It is helpful to study music to a certain amount to be able to have a point of view about handling it on a music station.
The dynamic range of music refers to the ratio between softest quiet and loudest blast. In a composer's score a very soft passage is marked pianissimo, as quiet as possible. The loudest possible playing is marked fortissimo. There are terms for various levels in between.
The reason the original Italian words are preserved is so that musicians all over the world can follow the same set of instructions.
Of course the original music notation method was developed around acoustical instruments.
During the decades when music was played by trained musicians a large orchestra understood how to pull back during a vocal so the singer could be heard clearly without having to scream.
Since the age of untrained musicians, who might know a few chords, electronic instruments and 3,000 Watt amplifiers have led to instruments playing at maximum fortissimo so that singers need to scream if they are to be heard at all.

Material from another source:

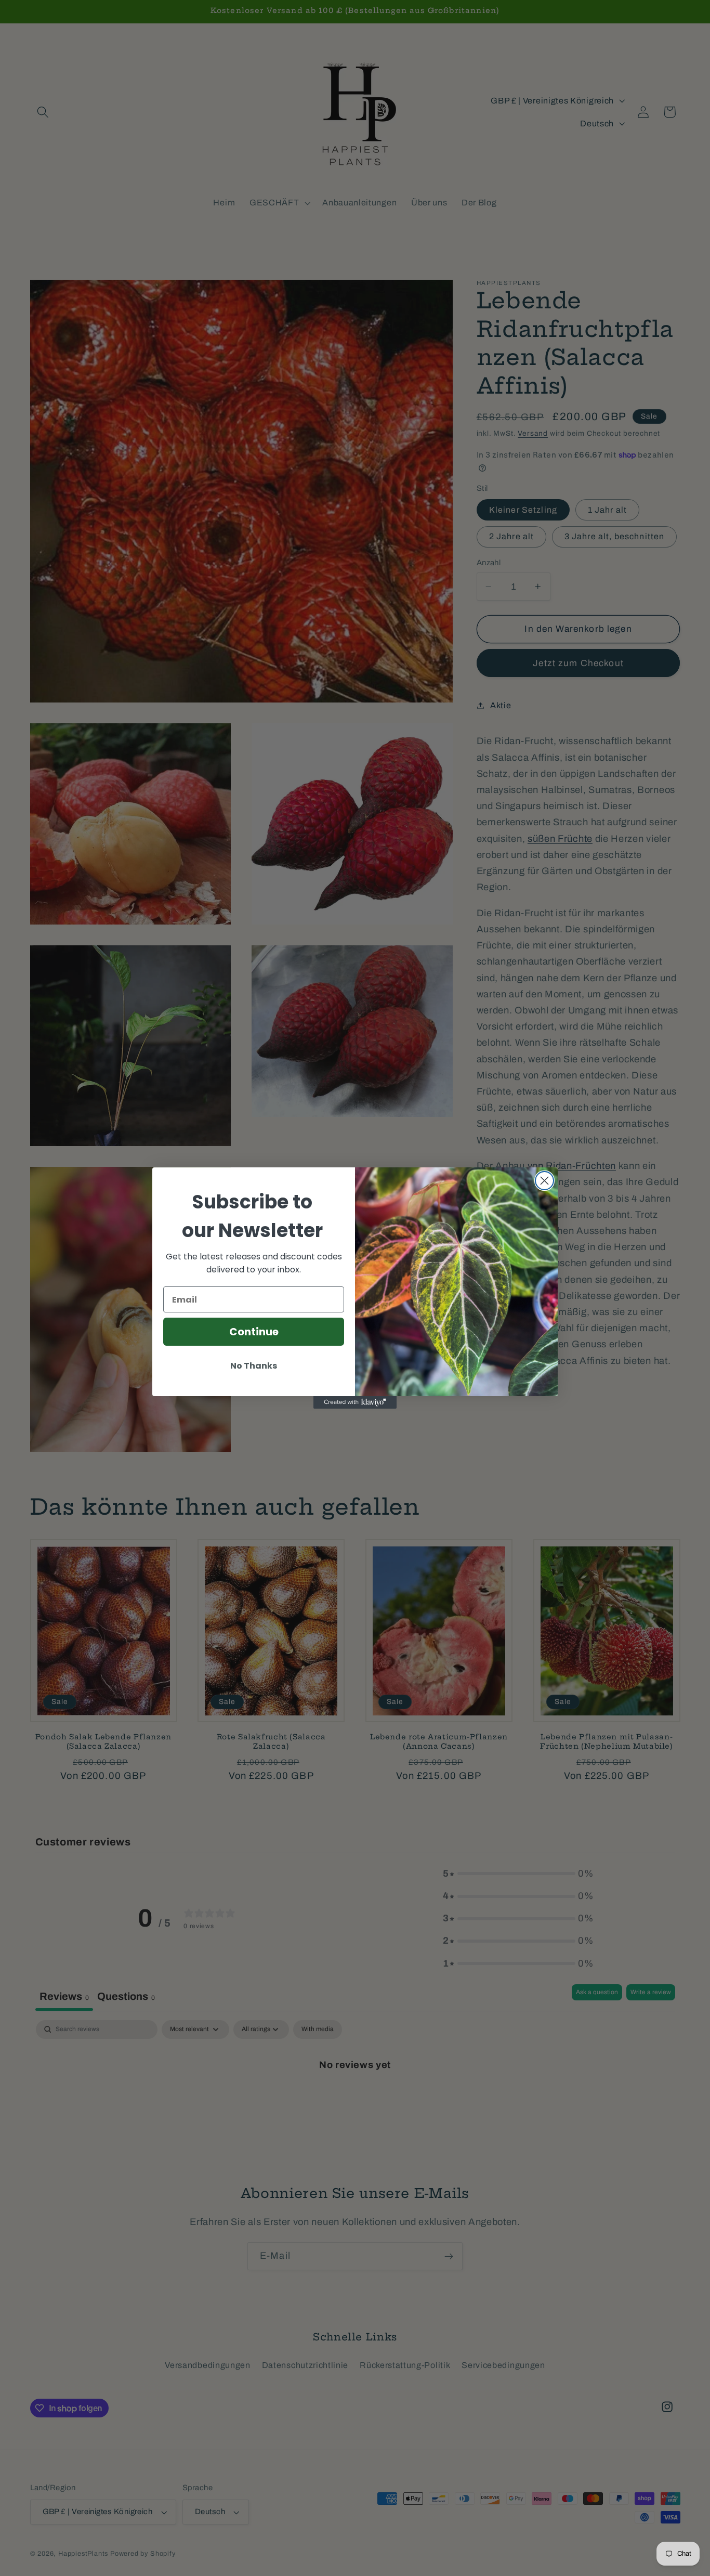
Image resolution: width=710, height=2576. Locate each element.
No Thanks (253, 1366)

Luckily there are still a few musicians around who still understand how to balance their performance, but the public seems generally oblivious to such fine points and themselves prefer to crank it up when listening.
For radio there is no one size fits all processing scheme, it all depends on what kind of music is being played.
There are purists who believe that nature's original dynamic range should be preserved, and I disagree with them, because radio listeners are not sitting in the perfect acoustics of Carnegie Hall. Listeners are surrounded by world noise, and the radio station needs to compress and limit just to maintain a listening threshhold to get the program through the background noise.
Best thing is to tinker with the processor over a long period of time, listen to the result in different places and on different radios. You'll be satisfied at times, at other times you'll feel the need to change it.